The other day, a German friend living here in Western Washington said she was missing the German swimming pool culture. I started musing when was the last time I swam over here in the US – and it is true: hardly ever. Not that I did so much more often back in my mother country. But there certainly is a difference in opportunity.
Actually, the only time I have swum over here, was in Florida where we use to visit my mother-in-law every once in a while. The Pacific is a no-go with its strong undercurrents, the lakes here are treacherous, sometimes deadly with their cold undercurrents, and if you want to use a YMCA swimming pool, you have to pay a monthly membership fee. Here in Lakewood that is a bit more than 60 dollars for a single adult, a bit over 90 dollars for a couple. The membership opens up the entire program of the YMCA, of course, but what if you would only like to swim once or twice … a year?
Well, in Germany swimming pools are pretty much a given in any bigger community. There are indoor pools and outdoor pools, mostly belonging to the community, and you pay a fee per use. When I was a kid, I couldn’t wait for outdoor pool season to open. There was a very pretty outdoor pool near where I lived. Large meadows and big trees surrounded the kids’ shallow pool and the combined swimming and diving pool. There was a chess playing field and table tennis. There was a kiosk selling ice cream, snacks, and beverages. There were even BBQ grills. We used to bring our picnic blankets and a bag packed for an entire day.

ENTRIES SUPPLIED:
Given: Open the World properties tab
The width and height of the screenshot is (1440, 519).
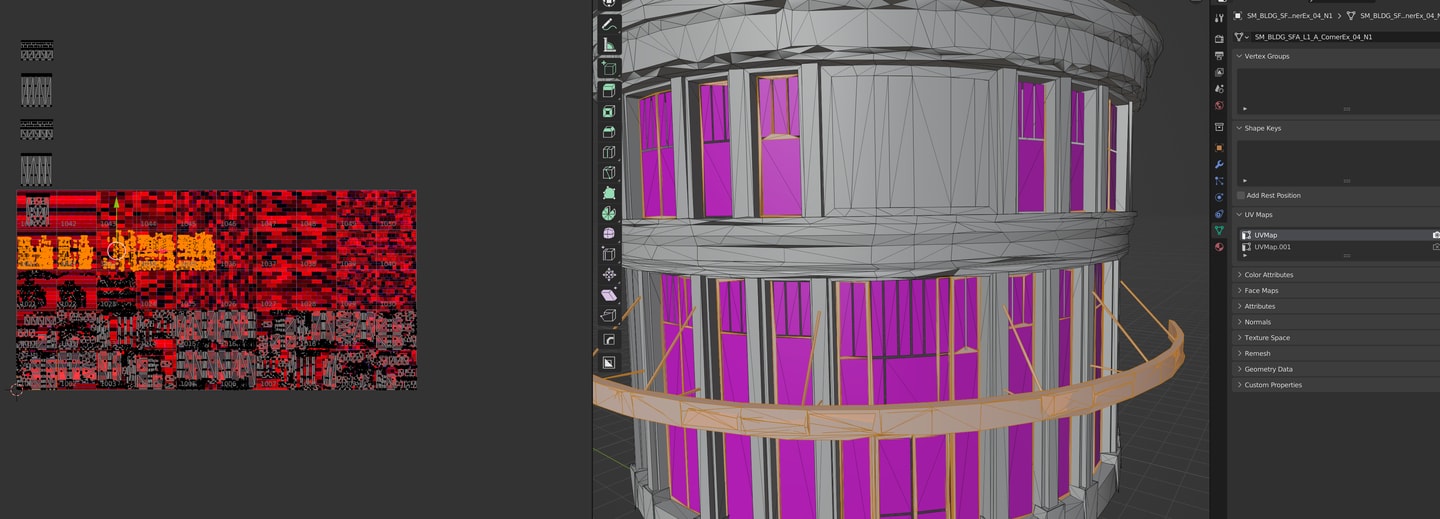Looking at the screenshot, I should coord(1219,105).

---

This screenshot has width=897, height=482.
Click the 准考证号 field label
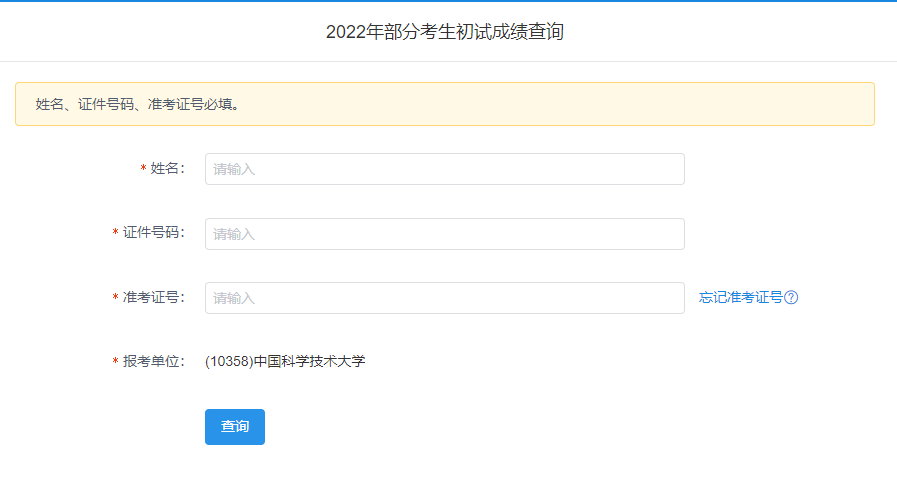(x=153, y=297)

TASKS TO CARRY OUT:
(1) List the facilities, other than the pools themselves, that the text on swimming pools says the outdoor pool near the writer's childhood home had.
(2) According to the text on swimming pools, how much does a YMCA membership for a couple in Lakewood cost per month?
(3) Return the part of the text on swimming pools from "The other day, a" up to and including "difference in opportunity.", copied word for word.

ANSWER SET:
(1) A chess playing field, table tennis, a kiosk selling ice cream, snacks, and beverages, and BBQ grills.

(2) A bit over 90 dollars.

(3)
The other day, a German friend living here in Western Washington said she was missing the German swimming pool culture. I started musing when was the last time I swam over here in the US – and it is true: hardly ever. Not that I did so much more often back in my mother country. But there certainly is a difference in opportunity.